> Goal of the exercise: Copy out, from the data below, each line in which the word "click" occurs.

[Records excerpted from a collection]
>>>
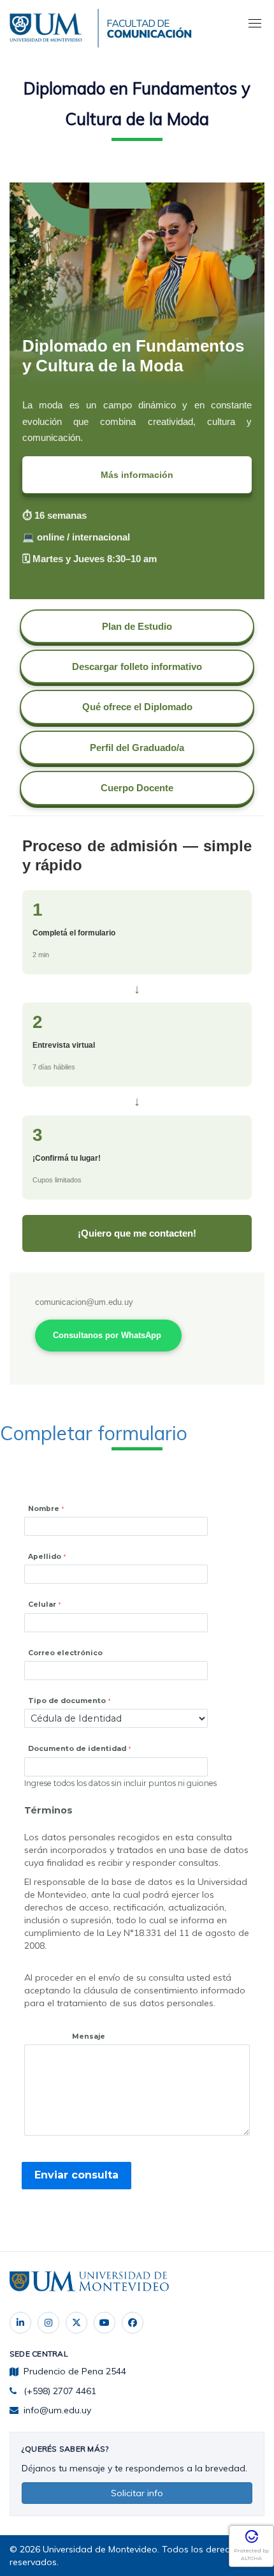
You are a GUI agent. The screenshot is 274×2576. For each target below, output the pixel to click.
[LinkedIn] (20, 2323)
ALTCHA (251, 2558)
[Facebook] (132, 2323)
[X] (76, 2323)
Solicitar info (137, 2493)
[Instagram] (48, 2323)
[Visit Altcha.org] (251, 2541)
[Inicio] (48, 25)
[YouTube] (104, 2323)
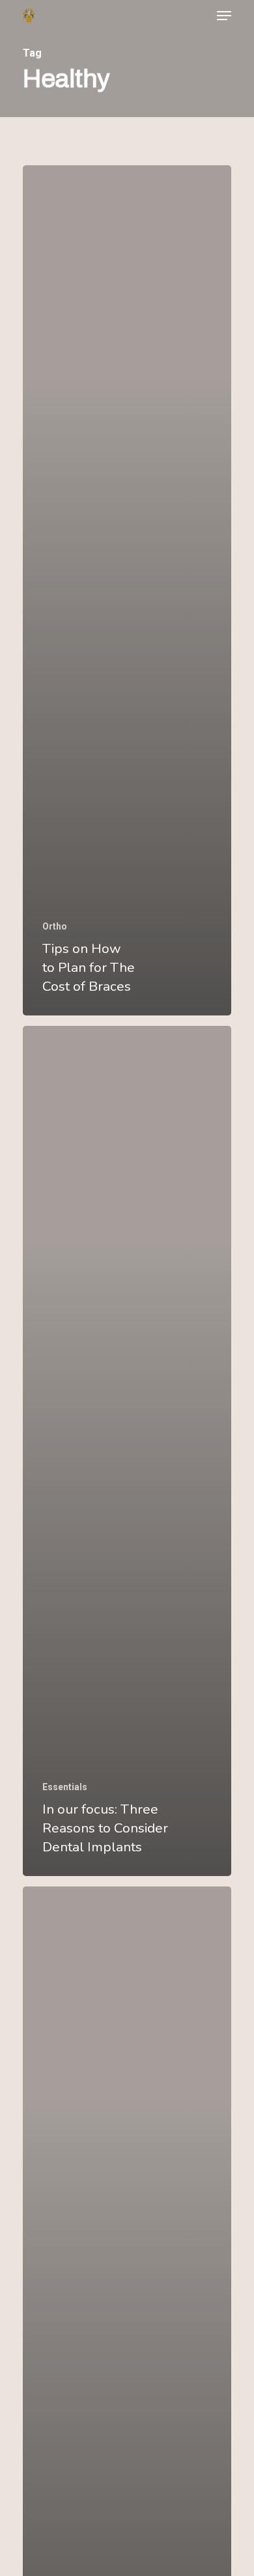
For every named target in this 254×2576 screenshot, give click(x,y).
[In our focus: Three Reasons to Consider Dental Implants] (127, 1451)
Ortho (54, 926)
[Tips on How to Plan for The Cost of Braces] (127, 590)
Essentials (64, 1787)
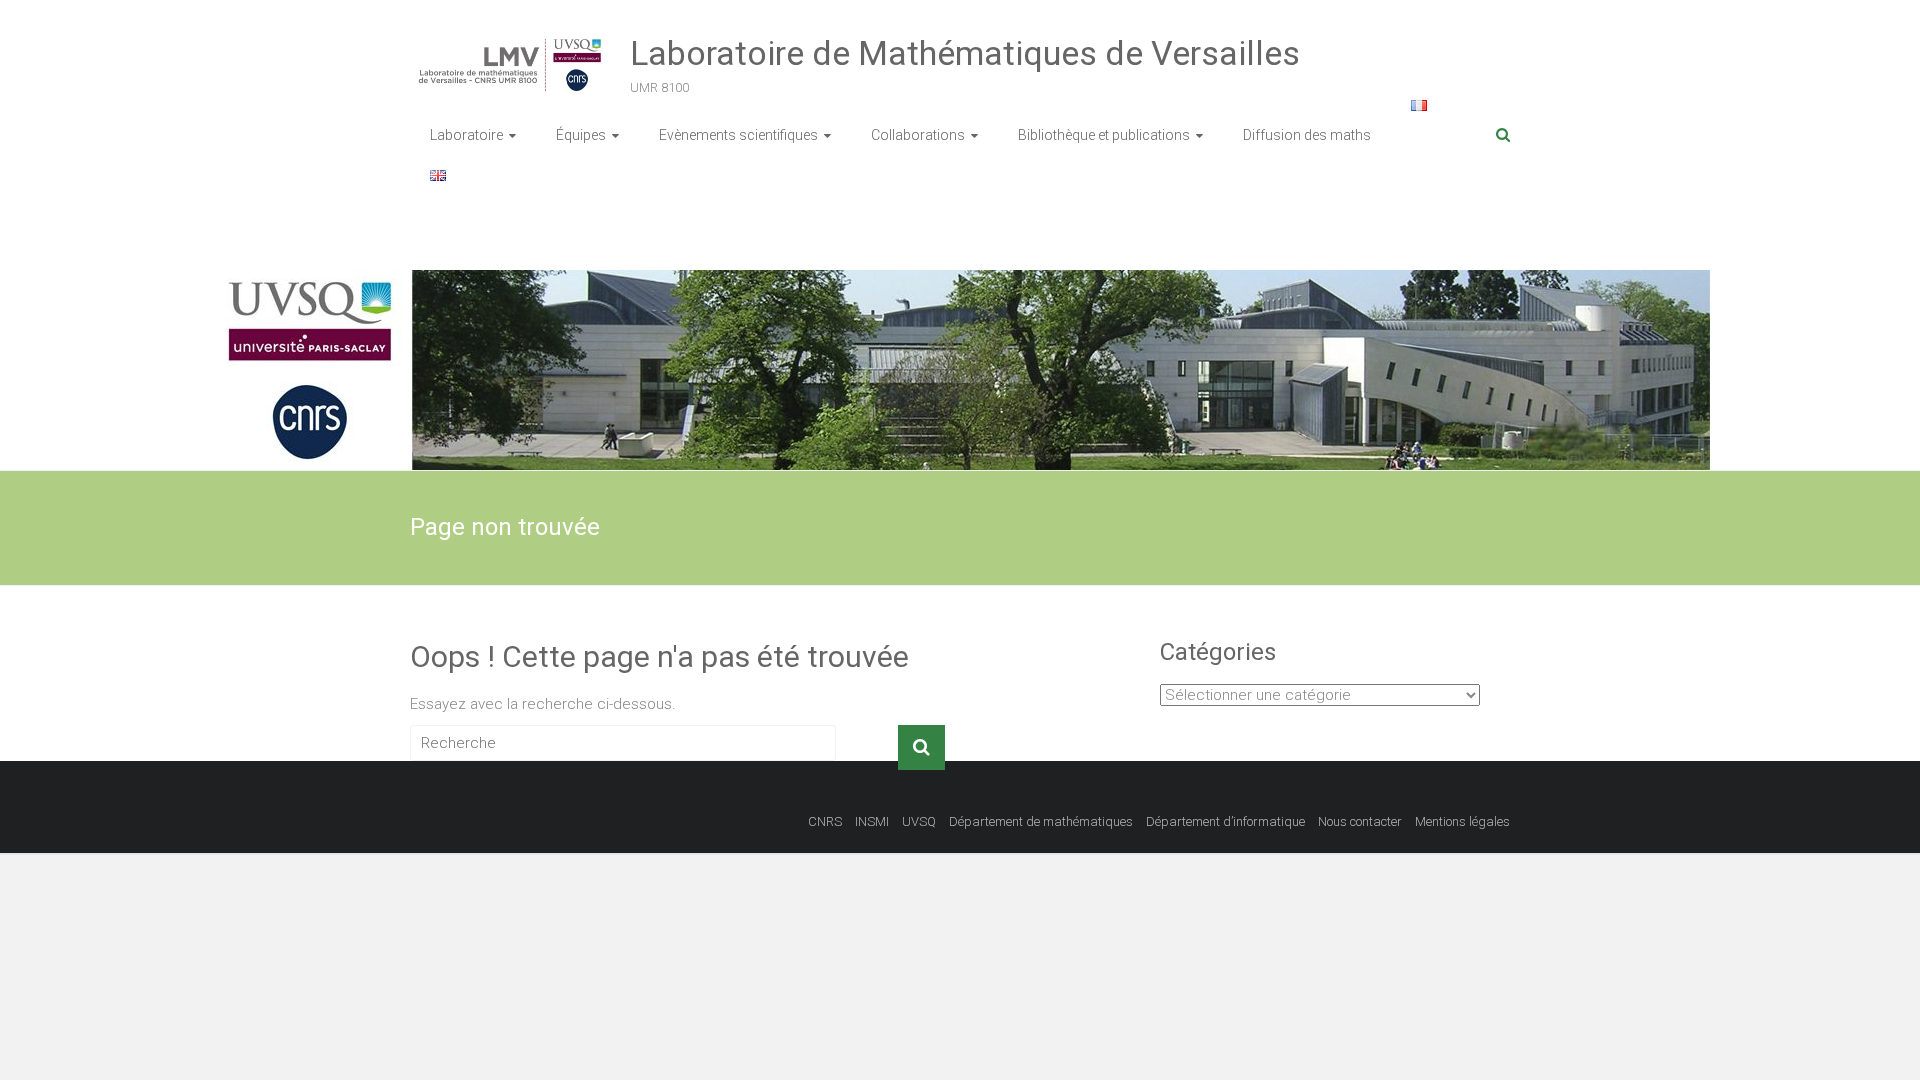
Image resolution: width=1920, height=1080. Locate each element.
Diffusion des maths (1307, 135)
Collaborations (918, 135)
<<<
> Exercise response:
You are a GUI agent. The screenshot is 274×2576. For each target below, output the pixel to click.
For every named target in this 254×2576 screenshot, give click(x,y).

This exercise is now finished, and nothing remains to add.